### === Task ===

1) Learn about TFidVectorizer and replace CountVectorizer with TfidfVectorizer (Explanation Provided in the Lecture)
2) Put Multinomial Naive Classification into a class that can transform the data, fit the model and do prediction.
    - In the class, allow users to choose whether to use CountVectorizer or TFIDVectorizer to transform the data.

In [4]:
import numpy as np
import matplotlib.pyplot as plt
from sklearn.feature_extraction.text import CountVectorizer, TfidfVectorizer

In [5]:
class MultinomialNB():
 
    def transform_data(self, train_data, test_data, method):
        if method == 'CountVectorizer':
            vectorizer = CountVectorizer()
        
        elif method == 'TfidfVectorizer':
            vectorizer = TfidfVectorizer()
            
        else : 
            raise ValueError('Method must be: "CountVectorizer" or "TFidVectorizer"')
            
        X_train = vectorizer.fit_transform(train_data)
        X_test = vectorizer.transform(test_data)
        
        #X_train = X_train.toarray()
        X_test = X_test.toarray()  #vectorizer gives a sparse matrix, that's why converts to dense matrix
        y_train = train.target
        y_test = test.target
        return X_train, y_train, X_test, y_test
            
    def likelihood(self, X_class, laplace=1):
        return ((X_class.sum(axis=0)) + laplace) / (np.sum(X_class.sum(axis=0) + laplace))
    
    def prior(self, X_class):
        return X_class.shape[0] / self.m
    
    def fit(self, X_train, y_train):
        self.m, self.n = X_train.shape
        self.classes = np.unique(y_train) 
        self.k = len(self.classes) 

        #prior1 = len(train_target[train_target==1])/len(train_target)
        #prior0 = len(train_target[train_target==0])/len(train_target)

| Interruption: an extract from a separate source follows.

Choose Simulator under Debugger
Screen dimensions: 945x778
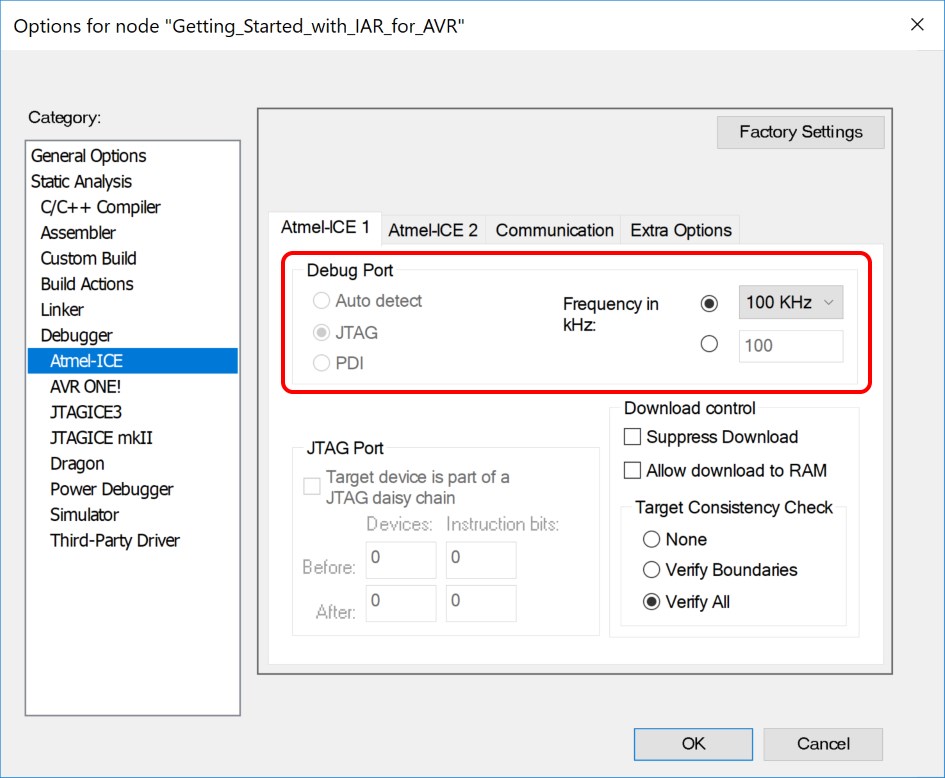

        self.priors = np.zeros(self.k) #prior for each classes
        self.likelihoods = np.zeros((self.k, self.n)) #likehood for each class of each feature

        for idx, label in (self.classes):
            X_train_c = X_train[y_train==label]
            self.priors[idx] = self.prior(X_train_c)
            self.likelihoods[idx, :] = self.likelihood(X_train_c)

    def predict(self, X_test):
        yhat = np.log(self.priors) * X_test @ np.log(self.likelihoods.T)
        return np.argmax(yhat, axis=1)

In [5]:
from sklearn.datasets import fetch_20newsgroups

data = fetch_20newsgroups()
data.target_names

In [6]:
categories = ['talk.religion.misc', 'soc.religion.christian',
              'sci.space', 'comp.graphics']
train = fetch_20newsgroups(subset='train', categories=categories)
test = fetch_20newsgroups(subset='test', categories=categories)

train_data = train.data
test_data = test.data

NameError: name 'fetch_20newsgroups' is not defined

### TFidVectorizer

In [7]:
model = MultinomialNB()
X_train, y_train, X_test, y_test = model.transform_data(train_data, test_data, method='TfidfVectorizer')                                        
model.fit(X_train, y_train)
yhat = model.predict(X_test)

NameError: name 'train_data' is not defined

In [3]:
from sklearn.preprocessing import label_binarize
from sklearn.metrics import average_precision_score, classification_report

n_classes = len(np.unique(y_test))

print("Accuracy: ", np.sum(yhat == y_test)/len(y_test))

print("=========Average precision score=======")
y_test_binarized = label_binarize(y_test, classes=[0, 1, 2, 3])
yhat_binarized = label_binarize(yhat, classes=[0, 1, 2, 3])

for i in range(n_classes):
    class_score = average_precision_score(y_test_binarized[:, i], yhat_binarized[:, i])
    print(f"Class {i} score: ", class_score)
    
print("=========Classification report=======")
print("Report: ", classification_report(y_test, yhat))

NameError: name 'np' is not defined

In [8]:
from sklearn.metrics import confusion_matrix

#use confusion matrix
mat = confusion_matrix(y_test, yhat)

import seaborn as sns
sns.heatmap(mat.T, annot=True, fmt="d",
           xticklabels=train.target_names, yticklabels=train.target_names)
plt.xlabel('true')
plt.ylabel('predicted')

NameError: name 'y_test' is not defined

###  CountVectorizer

In [8]:
model = MultinomialNB()
X_train, y_train, X_test, y_test = model.transform_data(train_data, test_data, method='CountVectorizer')                                        
model.fit(X_train, y_train)
yhat = model.predict(X_test)

In [9]:
n_classes = len(np.unique(y_test))

print("Accuracy: ", np.sum(yhat == y_test)/len(y_test))

print("=========Average precision score=======")
y_test_binarized = label_binarize(y_test, classes=[0, 1, 2, 3])
yhat_binarized = label_binarize(yhat, classes=[0, 1, 2, 3])

for i in range(n_classes):
    class_score = average_precision_score(y_test_binarized[:, i], yhat_binarized[:, i])
    print(f"Class {i} score: ", class_score)
    
print("=========Classification report=======")
print("Report: ", classification_report(y_test, yhat))

NameError: name 'y_test' is not defined

In [10]:
#use confusion matrix
mat = confusion_matrix(y_test, yhat)

sns.heatmap(mat.T, annot=True, fmt="d",
           xticklabels=train.target_names, yticklabels=train.target_names)
plt.xlabel('true')
plt.ylabel('predicted')

NameError: name 'y_test' is not defined